La série post-apocalyptique « Paradise », diffusée sur Hulu, revient pour une deuxième saison captivante, débutant avec un triple épisode le 23 février 2026. Loin de se reposer sur ses lauriers, la série explore avec une acuité renouvelée les thèmes de la survie, du pouvoir et de la moralité dans un monde en ruine.
La saison 2 s’ouvre sur un épisode intitulé « Graceland », qui prend le risque de se concentrer sur Annie, un personnage inédit interprété par Shailene Woodley. Ancienne étudiante en médecine, elle travaille comme guide touristique à Graceland lorsque le monde s’effondre. Woodley apporte une profondeur et une crédibilité immédiates à ce rôle, même si son passé reste initialement un mystère. Deux ans après la catastrophe (« Jour 689 »), Annie rencontre Link (Thomas Doherty) et son équipe, des spécialistes qui tentent de prévenir une catastrophe nucléaire en sécurisant les centrales. Leur passage à Graceland, un lieu chargé de nostalgie, souligne la fragilité de la mémoire et des héritages.
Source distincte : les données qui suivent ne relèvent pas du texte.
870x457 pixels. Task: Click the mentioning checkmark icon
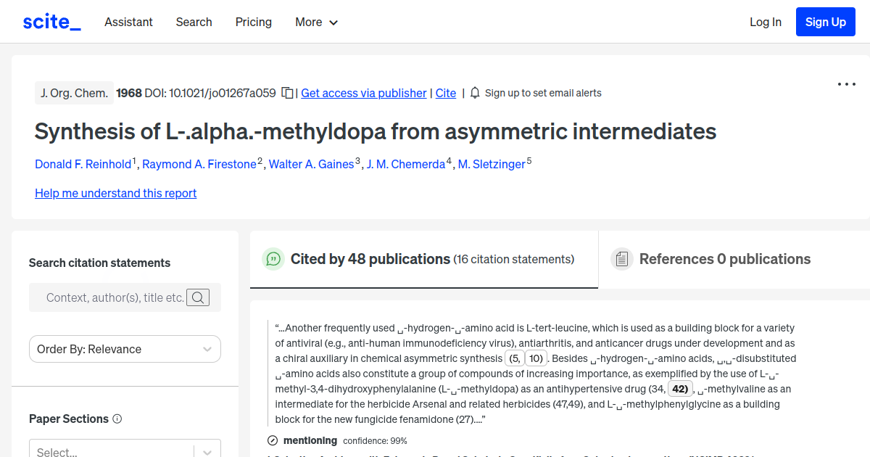273,440
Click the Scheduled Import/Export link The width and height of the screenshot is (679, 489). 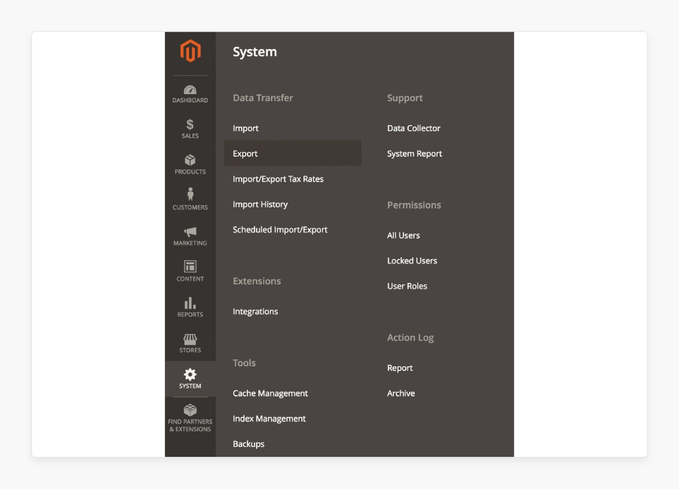(x=281, y=229)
Le deuxième épisode, « Mayday », entrelace le présent et le passé de Xavier Collins (Sterling K. Brown), l’agent des services secrets au cœur de l’intrigue. On découvre comment il a rencontré Teri, la femme qui motive désormais toutes ses actions. Leur histoire d’amour, touchante et réaliste, est magnifiquement interprétée par Brown. L’épisode met également en lumière la nature protectrice de Xavier, qui se retrouve à prendre soin d’un groupe d’orphelins après un crash d’avion. Il démontre une capacité à protéger les autres, même dans les circonstances les plus désespérées.
Le troisième épisode, « Another Day in Paradise », est particulièrement dense et riche en rebondissements. Samantha (Julianne Nicholson) se réveille de ses blessures, tandis que le bunker est en proie à la paranoïa. L’arrestation de Jeremy (Charlie Evans) pour vandalisme symbolise la perte de liberté et l’instauration d’un régime autoritaire sous la présidence d’Henry (Matt Malloy). Samantha, dans son passé, est montrée en train de mettre en place la construction du bunker, n’hésitant pas à recourir à des méthodes impitoyables, notamment en engageant un tueur à gages pour acquérir une technologie cruciale.
Ce tueur à gages, Billy Pace (Jon Beavers), croise la route d’un scientifique sur le point de mourir, qui lui révèle l’importance de son protégé, Link. Les destins des personnages s’entremêlent de manière complexe et inattendue. L’épisode se termine par un meurtre et un coup monté, Jane (Nicole Brydon Bloom) assassinant Henry et accusant faussement Krys Marshall, qui s’approchait de la vérité sur son identité. La tension monte entre Gabriela (Sarah Stahl) et Samantha, annonçant de futurs conflits.
« Paradise » se distingue des autres séries post-apocalyptiques par son approche nuancée et son exploration des motivations humaines. La série ne se contente pas de dépeindre un monde en ruine, mais s’interroge sur la possibilité de reconstruire une société meilleure, même dans les circonstances les plus sombres.